## Task directions
Lines below that hold the word "computer" must be copied in full.
START Extracted material
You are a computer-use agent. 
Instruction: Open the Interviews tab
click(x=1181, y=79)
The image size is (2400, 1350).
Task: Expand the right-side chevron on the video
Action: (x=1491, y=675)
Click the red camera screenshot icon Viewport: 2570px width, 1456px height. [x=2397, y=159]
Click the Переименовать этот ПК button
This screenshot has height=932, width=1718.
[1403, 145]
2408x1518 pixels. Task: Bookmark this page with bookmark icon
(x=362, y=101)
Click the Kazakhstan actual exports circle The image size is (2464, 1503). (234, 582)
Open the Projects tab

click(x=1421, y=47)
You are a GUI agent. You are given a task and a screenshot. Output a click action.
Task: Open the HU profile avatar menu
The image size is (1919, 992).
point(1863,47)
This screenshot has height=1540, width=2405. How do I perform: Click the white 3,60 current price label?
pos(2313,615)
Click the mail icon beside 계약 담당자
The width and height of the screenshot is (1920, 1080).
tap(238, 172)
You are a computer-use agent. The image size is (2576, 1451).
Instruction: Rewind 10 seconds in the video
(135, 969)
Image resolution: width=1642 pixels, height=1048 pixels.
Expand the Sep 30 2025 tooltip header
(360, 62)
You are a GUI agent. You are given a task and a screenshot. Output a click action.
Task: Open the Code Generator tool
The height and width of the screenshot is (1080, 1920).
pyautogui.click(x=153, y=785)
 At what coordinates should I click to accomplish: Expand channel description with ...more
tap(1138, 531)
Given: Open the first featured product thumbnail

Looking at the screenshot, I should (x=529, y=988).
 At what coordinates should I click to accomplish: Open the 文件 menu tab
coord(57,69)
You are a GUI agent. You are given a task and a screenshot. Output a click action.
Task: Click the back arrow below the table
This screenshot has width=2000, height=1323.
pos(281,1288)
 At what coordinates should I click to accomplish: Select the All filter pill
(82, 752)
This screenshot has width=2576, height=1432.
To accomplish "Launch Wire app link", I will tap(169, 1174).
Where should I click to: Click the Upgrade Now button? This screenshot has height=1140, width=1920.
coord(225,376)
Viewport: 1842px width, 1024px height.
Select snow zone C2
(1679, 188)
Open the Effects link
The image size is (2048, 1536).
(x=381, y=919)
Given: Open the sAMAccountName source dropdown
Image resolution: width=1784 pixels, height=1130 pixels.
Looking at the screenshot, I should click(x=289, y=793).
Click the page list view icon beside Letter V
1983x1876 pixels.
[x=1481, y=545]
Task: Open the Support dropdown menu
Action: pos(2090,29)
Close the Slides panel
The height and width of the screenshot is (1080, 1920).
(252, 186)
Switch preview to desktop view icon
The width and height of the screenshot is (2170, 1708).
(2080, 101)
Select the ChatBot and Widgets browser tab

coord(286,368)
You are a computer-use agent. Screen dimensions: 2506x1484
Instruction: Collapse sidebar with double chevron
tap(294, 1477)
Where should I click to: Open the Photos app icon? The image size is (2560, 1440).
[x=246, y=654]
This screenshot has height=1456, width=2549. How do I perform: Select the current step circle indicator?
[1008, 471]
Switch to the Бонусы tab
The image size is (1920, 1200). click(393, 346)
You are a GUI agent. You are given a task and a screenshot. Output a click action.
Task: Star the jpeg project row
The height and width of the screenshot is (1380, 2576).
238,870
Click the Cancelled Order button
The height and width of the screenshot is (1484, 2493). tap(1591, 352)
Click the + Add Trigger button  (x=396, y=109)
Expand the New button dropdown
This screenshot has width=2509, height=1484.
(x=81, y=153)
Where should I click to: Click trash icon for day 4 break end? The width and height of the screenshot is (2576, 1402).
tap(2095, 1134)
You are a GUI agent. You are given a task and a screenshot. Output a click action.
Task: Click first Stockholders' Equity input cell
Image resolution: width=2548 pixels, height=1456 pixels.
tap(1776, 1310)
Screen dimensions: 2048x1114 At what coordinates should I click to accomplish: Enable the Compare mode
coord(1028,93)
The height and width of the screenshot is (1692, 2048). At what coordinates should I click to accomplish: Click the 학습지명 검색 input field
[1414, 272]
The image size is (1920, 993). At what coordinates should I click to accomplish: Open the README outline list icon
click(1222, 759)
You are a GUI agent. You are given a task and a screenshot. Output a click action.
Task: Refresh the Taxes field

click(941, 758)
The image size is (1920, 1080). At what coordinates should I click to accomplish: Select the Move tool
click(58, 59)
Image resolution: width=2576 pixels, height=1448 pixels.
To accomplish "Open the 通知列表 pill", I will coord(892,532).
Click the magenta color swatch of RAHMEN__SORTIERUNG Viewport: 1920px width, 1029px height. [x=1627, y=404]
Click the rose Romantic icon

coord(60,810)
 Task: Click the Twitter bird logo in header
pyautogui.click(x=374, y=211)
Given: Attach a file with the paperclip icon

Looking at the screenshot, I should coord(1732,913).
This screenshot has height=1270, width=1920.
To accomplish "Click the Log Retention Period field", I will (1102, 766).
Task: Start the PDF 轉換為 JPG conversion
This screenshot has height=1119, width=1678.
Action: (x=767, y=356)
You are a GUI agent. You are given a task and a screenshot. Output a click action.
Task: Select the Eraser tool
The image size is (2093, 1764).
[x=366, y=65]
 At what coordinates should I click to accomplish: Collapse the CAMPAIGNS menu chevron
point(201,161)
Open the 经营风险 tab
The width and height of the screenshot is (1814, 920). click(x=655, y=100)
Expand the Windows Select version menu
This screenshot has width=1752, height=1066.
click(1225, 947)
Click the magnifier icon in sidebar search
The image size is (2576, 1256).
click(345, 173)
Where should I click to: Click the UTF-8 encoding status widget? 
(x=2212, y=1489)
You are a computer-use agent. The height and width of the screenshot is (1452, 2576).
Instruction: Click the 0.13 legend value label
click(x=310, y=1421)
END Extracted material
## Worked solution
You are a computer-use agent. 
You are a computer-use agent. The image size is (2576, 1451).
You are a computer-use agent. Screen dimensions: 2506x1484
You are a computer-use agent. The height and width of the screenshot is (1452, 2576).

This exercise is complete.